### Challenges
a) Repeat everything in the middle-class income passage from "Last month a" down to "have middle-class income.".
b) Pick up the middle-class income passage after its final sentence and keep writing.

### Document passage
Overall, though, the bottom line is that it is premature to implement a guaranteed income in the United States.  There are still 151 million Americans employed, which, though decreasing as a percentage, is only doing so slowly.  That, though, is not the same as saying we should not be talking about it or even planning for it.  Perceptions can move at glacial paces, and this one may go from radical to necessary as soon as a couple of presidents from now.  “Forewarned is forearmed” is an ancient proverb for a reason, and dealing with guaranteed income before it is needed will prove to be one more example.          

Friday, June 10, 2016

Another Result of the Permanent Jobs Crisis: The Middle Class, As We Know It, Will Continue to Dwindle

Last month a Pew Research Center study made national news.  It found that the share of middle-class families, which it defined as those with between 66%+ and 200% of median household income, had dropped greatly and broadly.  The center found that of 229 metropolitan areas, 203 had a smaller percentage of middle-class households in 2014 than in 2000.  No longer, per the survey, do a majority of American adults have middle-class income. 

That however does not mean that American affluence is falling, for three reasons.  One, of the 229 there were more gaining upper-class shares (172) than lower-class ones (160).  Two, middle class as Pew defined it is only relative to others, without regard to how high that mean or median national income actually is.  Three, when you are evaluating nothing but income you have at best a rough approximation of true prosperity, which includes all the resources to which people have access;  if as now many things are free or much lower priced than in the past, they are measured little or not at all in income-based analyses.

The Pew piece precipitated various articles bemoaning the “shrinking,” if not “vanishing” or “disappearing,” middle class.  They came from the left, which incorrectly blamed American corporations, and the right, which incorrectly blamed Barack Obama.  They did, though, have some points worthy of concern.  Average family income has dropped $4,000, inflation-unadjusted, in 16 years.  Debt as a percentage of annual income has more than doubled since 1989, to 122%.  And perhaps saddest of all, median 2014 middle-class retirement savings, despite households getting older in general, sat at only $20,000.

### Records
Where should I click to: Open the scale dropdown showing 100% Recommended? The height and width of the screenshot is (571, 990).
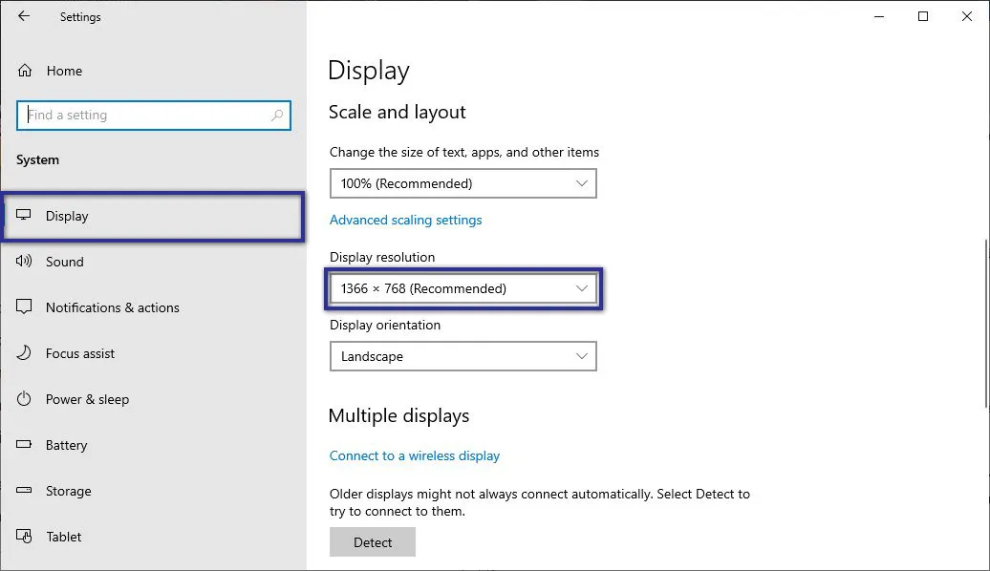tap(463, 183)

---

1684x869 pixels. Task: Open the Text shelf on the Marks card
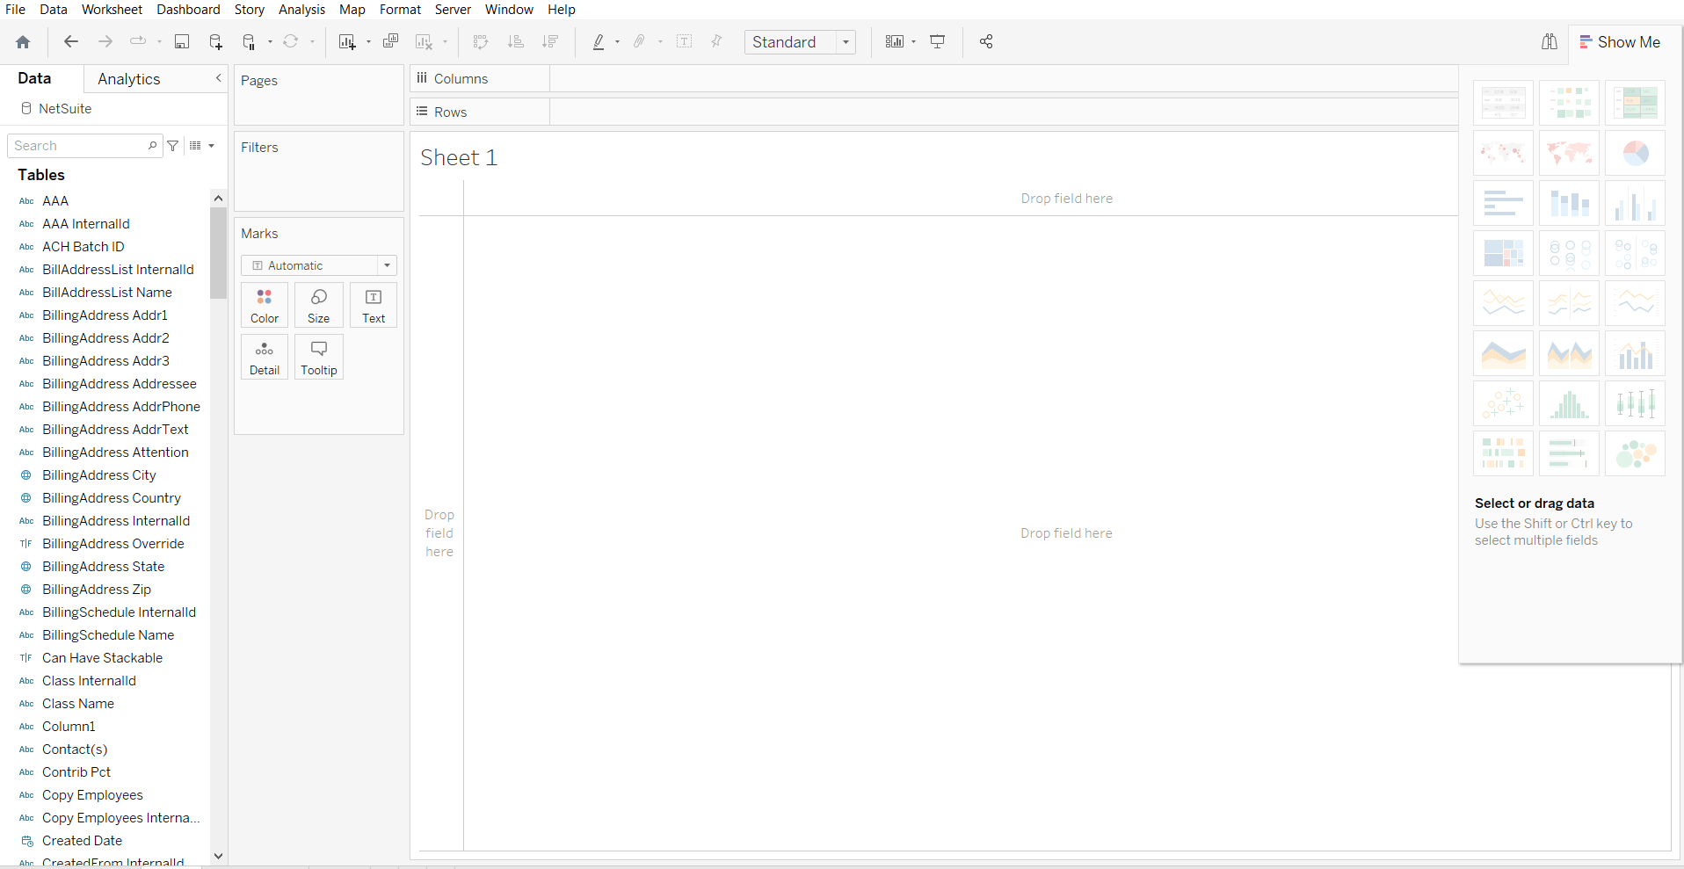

### Expected responses
a)
Last month a Pew Research Center study made national news.  It found that the share of middle-class families, which it defined as those with between 66%+ and 200% of median household income, had dropped greatly and broadly.  The center found that of 229 metropolitan areas, 203 had a smaller percentage of middle-class households in 2014 than in 2000.  No longer, per the survey, do a majority of American adults have middle-class income.

b)
Reestablishing a high middle-class percentage does not look easy from here.  We now have 4.7% official unemployment, which cannot get much lower without even more people leaving the labor force.  Women are fully integrated into the workforce, and their income, in most families, has done little more than offset how much less their husbands’ good career jobs pay, adjusted for inflation, compared to those a generation or two ago.  An increasing share of newly created positions pay too little for even two spouses working full-time at them to be assured of middle-class status as defined above.  Work, and income with it, has become increasingly concentrated into fewer and fewer people.  The savings rate is unlikely to improve, as the baby boom generation has been as a whole poor at keeping money, and younger millennials simply do not have work opportunities sufficient for them to do what would be best, setting cash aside in their 20s.  America may, frankly, simply have less economic equality than it has in the past. 
What can we do?  The best answer is for us to stop seeing ourselves in classes at all.  Over the next ten years or so we can refine a package of amenities within reach of all Americans.  They can include sufficient food, shelter, freedom from violent crime, health coverage through Obamacare or otherwise, a home computer with Wi-Fi or other high-speed Internet service and commensurate access to email along with vast numbers of free websites and oceans of information, the opportunity to live in such a way as to benefit from rising life expectancy, availability of low-priced consumer products as now available in Walmarts among other places, adequate heating, air conditioning in most climates, microwave ovens, cell phones, and more.  Most of those things would have been beyond the reach of our grandparents when they were our age, and we should not take them for granted.  The bulk is in place now, needing little more than national Wi-Fi, an idea now overdue – the rest we should continue to expect.

There is another side, though.  Some things we have long associated with the middle class will become indulgences that fewer people will have.  Those start with cars, and we should not take it as a sign of impoverishment that Americans, particularly those in cities with good public transportation, will be less likely to own them, or that couples, even if working, will more often share one.  Large cash holdings, whether used for savings or consumption, will continue being less the norm.  Having children should be a thoughtful choice, with many or even most choosing not to undertake that ever-increasing financial burden.  In contrast to postindustrial products such as software, hand-made items, whatever they are, will become luxuries, as will many manufactured ones.  And, of course, we can no longer expect that everyone with the ability to work will be able to find it.

The name for this new set of people?  If we want one at all, we can call it “sustaining class.”  That is where over 80% of Americans will be, with their prosperity gains real but coming more from technology improvements than from better jobs.  That is where our future is pointing.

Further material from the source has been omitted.